Researchers increased the resistance of optic nerve cells to damage by repeatedly exposing the mice to low levels of oxygen similar to those found at high altitudes. The stress of the intermittent low-oxygen environment induces a protective response called tolerance that makes nerve cells including those in the eye less vulnerable to harm.
The study, published online in Molecular Medicine, is the first to show that tolerance induced by preconditioning can protect against a neurodegenerative disease.
Stress is typically thought of as a negative phenomenon, but senior author Jeffrey M. Gidday, PhD, associate professor of neurological surgery and ophthalmology, and others have previously shown that the right kinds of stress, such as exercise and low-oxygen environments, can precondition cells and induce changes that make them more resistant to injury and disease.
Scientists previously thought tolerance in the central nervous system only lasted for a few days. But last year Gidday developed a preconditioning protocol that extended the effects of tolerance from days to months. By exposing mice to hypoxia, or low oxygen concentrations, several times over a two-week period, Gidday and colleagues triggered an extended period of tolerance. After preconditioning ended, the brain was protected from stroke damage for at least 8 weeks.
"Once we discovered tolerance could be extended, we wondered whether this protracted period of injury resistance could also protect against the slow, progressive loss of neurons that characterizes neurodegenerative diseases," Gidday says.
To find out, Gidday turned to an animal model of glaucoma, a condition linked to increases in the pressure of the fluid that fills the eye. The only treatments for glaucoma are drugs that reduce this pressure; there are no therapies designed to protect the retina and optic nerves from harm.

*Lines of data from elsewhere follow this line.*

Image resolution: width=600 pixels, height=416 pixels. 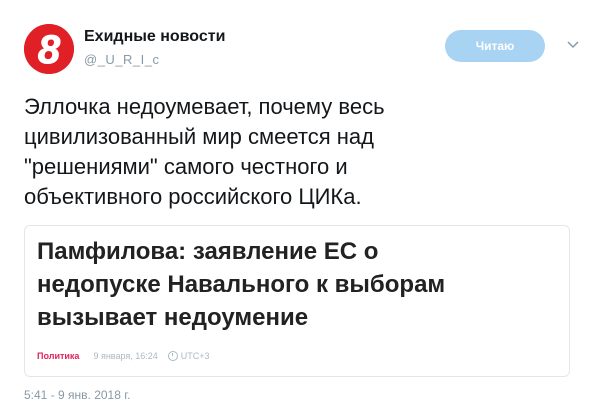 I want to click on follow-button: Читаю, so click(x=495, y=46).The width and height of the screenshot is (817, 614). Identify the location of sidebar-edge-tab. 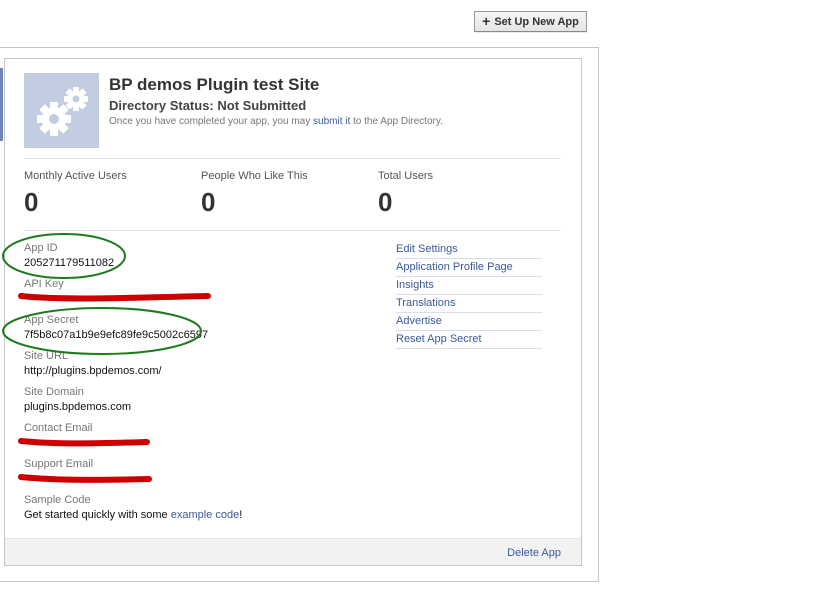
(2, 104).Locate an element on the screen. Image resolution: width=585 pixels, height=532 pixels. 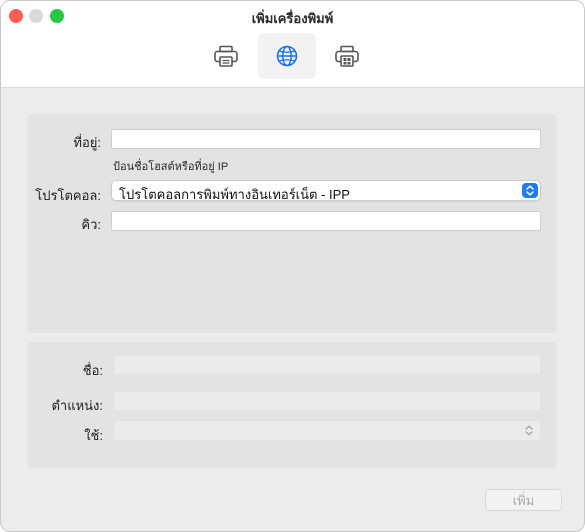
printer-icon is located at coordinates (226, 56).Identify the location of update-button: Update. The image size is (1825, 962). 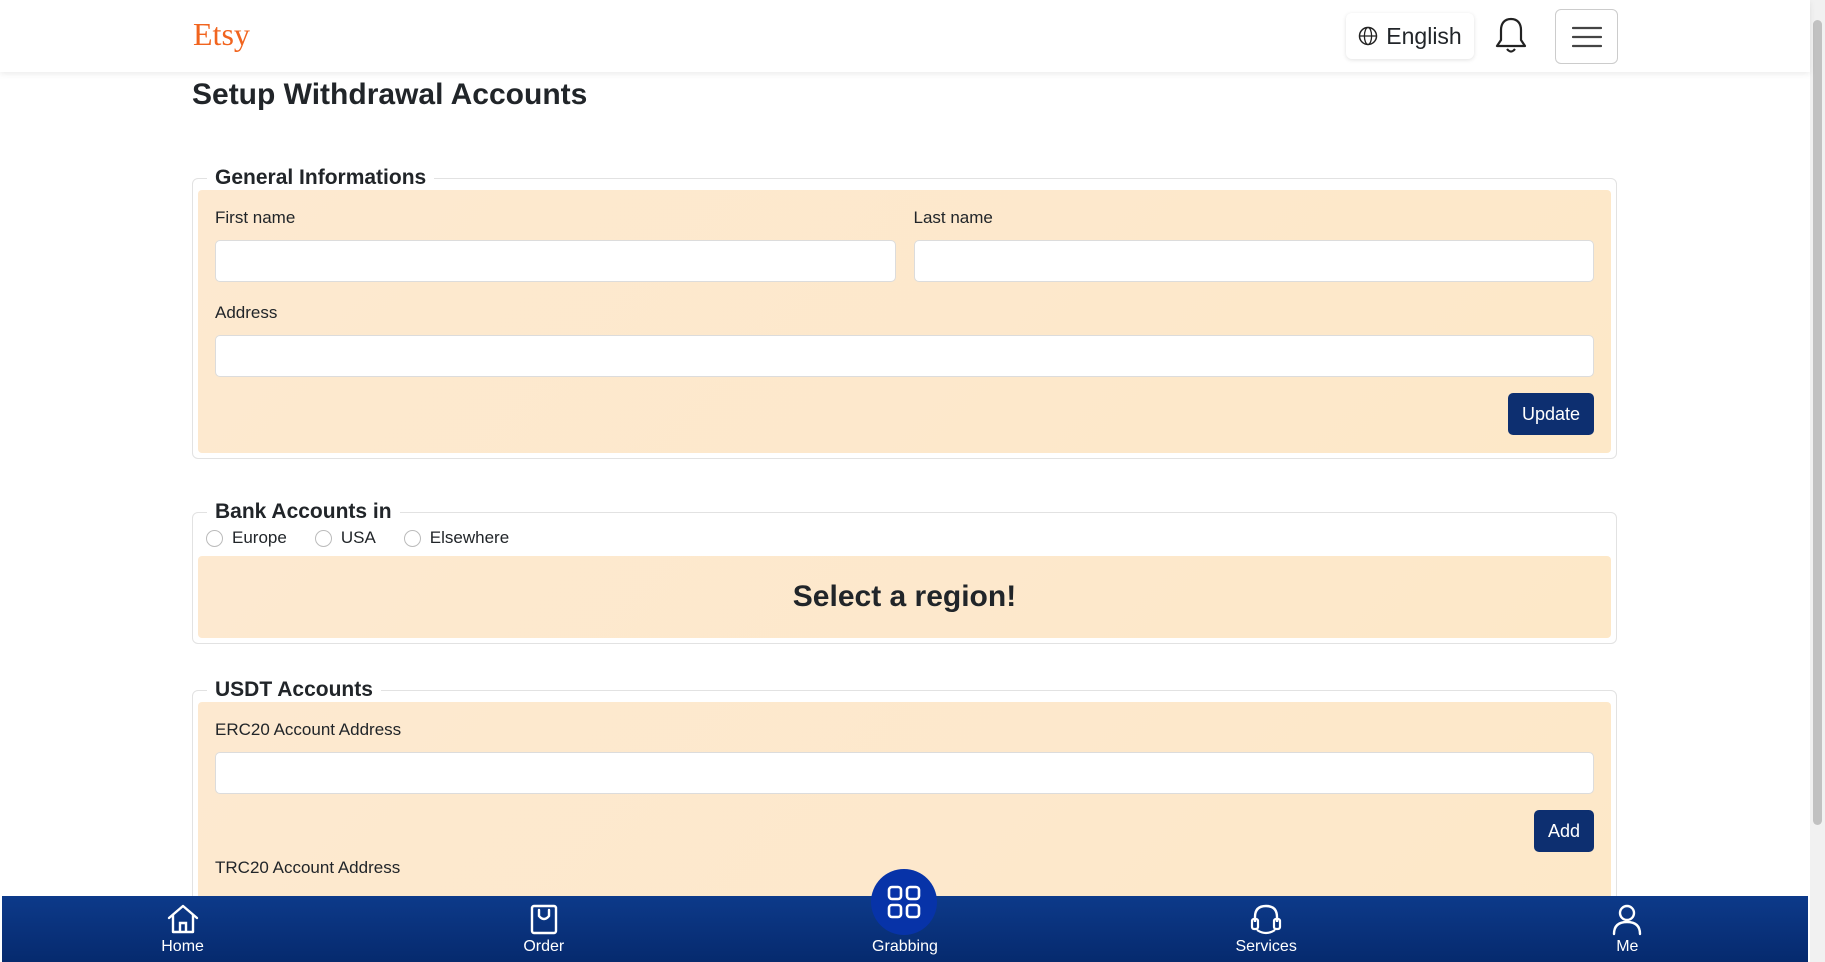
(1550, 414).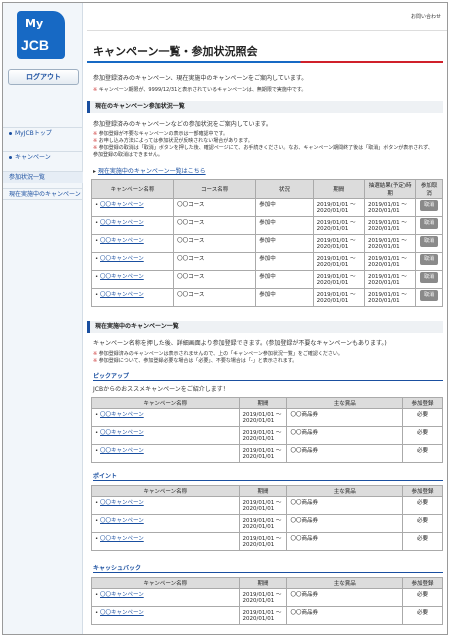 The image size is (450, 637). Describe the element at coordinates (43, 157) in the screenshot. I see `sidebar-item-campaign: キャンペーン` at that location.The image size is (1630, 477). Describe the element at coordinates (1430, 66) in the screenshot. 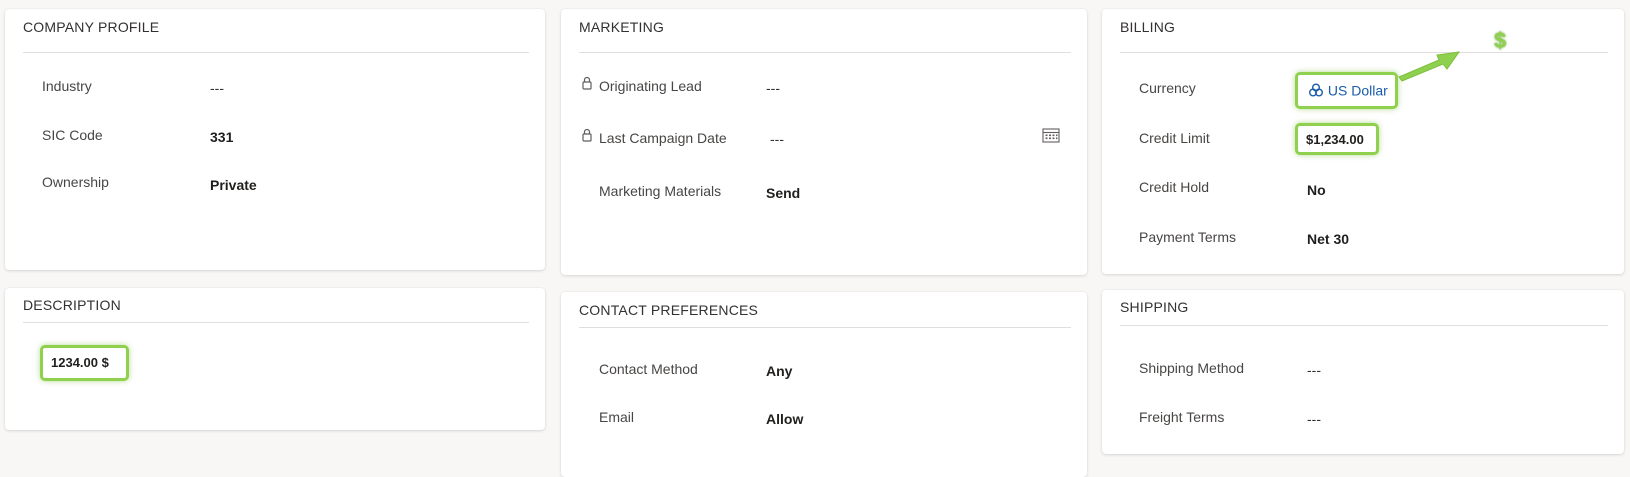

Scientists classify glaucoma as a neurodegenerative disease based on how slowly and progressively it kills retinal ganglion cells. The bodies of these cells are located in the retina of the eye; their branches or axons come together in bundles and form the optic nerves. Scientists don't know if damage begins in the bodies or axons of the cells, but as more and more retinal ganglion cells die, patients experience peripheral vision loss and eventually become blind.
For the new study, Yanli Zhu, MD, research instructor in neurosurgery, induced glaucoma in mice by tying off vessels that normally allow fluid to drain from the eye. This causes pressure in the eye to increase. Zhu then assessed how many cell bodies and axons of retinal ganglion cells were intact after three or 10 weeks.
The investigators found that normal mice lost an average of 30 percent of their retinal ganglion cell bodies after 10 weeks of glaucoma. But mice that received the preconditioning before glaucoma-inducing surgery lost only 3 percent of retinal ganglion cell bodies.
"We also showed that preconditioned mice lost significantly fewer retinal ganglion cell axons," Zhu says.
Gidday is currently investigating which genes are activated or repressed by preconditioning. He hopes to identify the changes in gene activity that make cells resistant to damage.
"Previous research has shown that there are literally hundreds of survival genes built into our DNA that are normally inactive," Gidday says. "When these genes are activated, the proteins they encode can make cells much less vulnerable to a variety of injuries."
Identifying specific survival genes should help scientists develop drugs that can activate them, according to Gidday.
Neurologists are currently conducting clinical trials to see if stress-induced tolerance can reduce brain damage after acute injuries like stroke, subarachnoid hemorrhage or trauma.
Gidday hopes his new finding will promote studies of tolerance's potential usefulness in animal models of Parkinson's disease, Alzheimer's disease and other neurodegenerative conditions.
"Neurons in the central nervous system appear to be hard-wired for survival," Gidday says. "This is one of the first steps in establishing a framework for how we can take advantage of that metaphorical wiring and use positive stress to help treat a variety of neurological diseases."